As with Khartoum and Omdurman the rickshas are not allowed to cross the bridges, so are popular for making journeys away from the main streets. Arrange fare in advance. The same goes for the minibuses [Amgad] which are more comfortable but also will take passengers to their desired destination. The cheapest form of transport is the public bus, but it is usually congested and follows prescribed routes, so not as convenient. The normal yellow taxis are also available, but cost more.
in the past the main railway station was opposite the hospital in Khartoum, but because of the growing traffic problem and the need for better roads, the railway station was moved to Khartoum North.
Plans have been made to upgrade the railways to a wide gauge instead of the narrow gauge at present. From Khartoum North trains go to Wadi Halfa in the north and to Port Sudan via Atbara. Elsewhere it has been mentioned that with the improved road network many areas previously dependent on the railway, now have a road link which is faster and more reliable.

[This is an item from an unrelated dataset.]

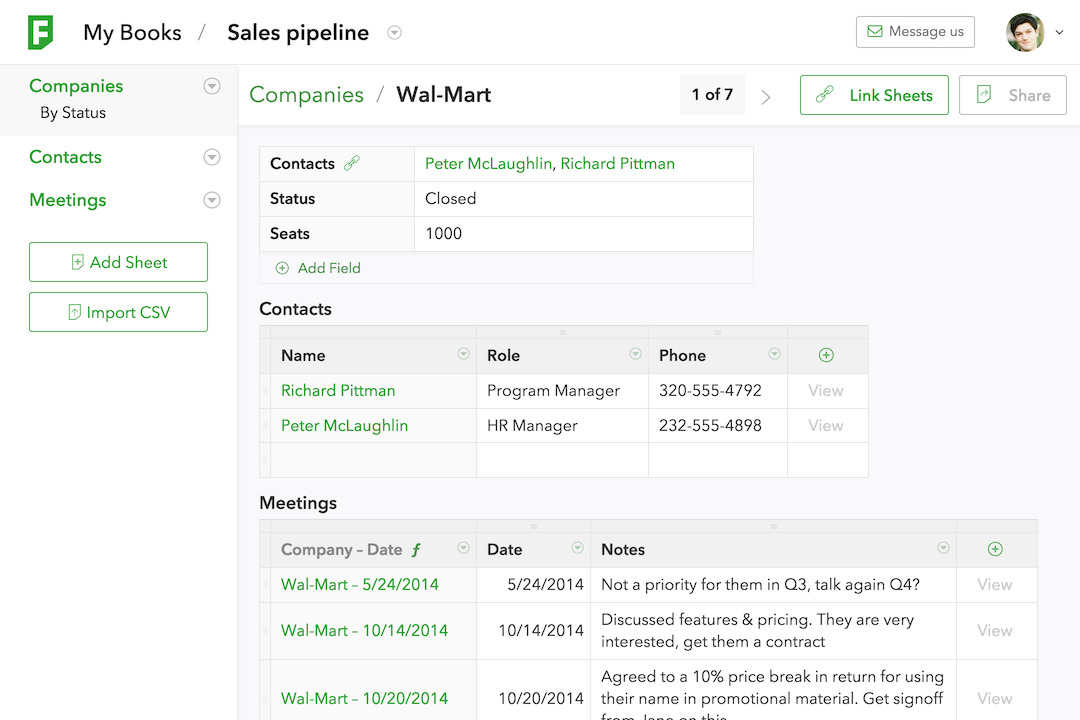
Task: Go to next record arrow
Action: (x=765, y=96)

From Souq Arabi in Khartoum, head to the west of the mosque to find buses going to Bahri...the route takes you past the University of Khartoum and views from the bridge are quite nice. Most buses will take you straight to the central bus depot of bahri, which is convenient for most of Bahri's limited attractions. From Bahri, you can also get buses to Omdurman, usually Shuhada, as well as to villages to the north and east. Just over the bridge is Bahri Railway Station, where trains set off from for the nightmarish journey north through Atbara and Karima to Wadi halfa and the train-ferry to Aswan in Egypt. Nearby is a smaller bus station where you can catch haflas to Atbara, Karima, and Shendi...if you are going to Meroe/Bagrawiyya, the buses to Atbara go straight past and the pyramids are clearly visible from the road.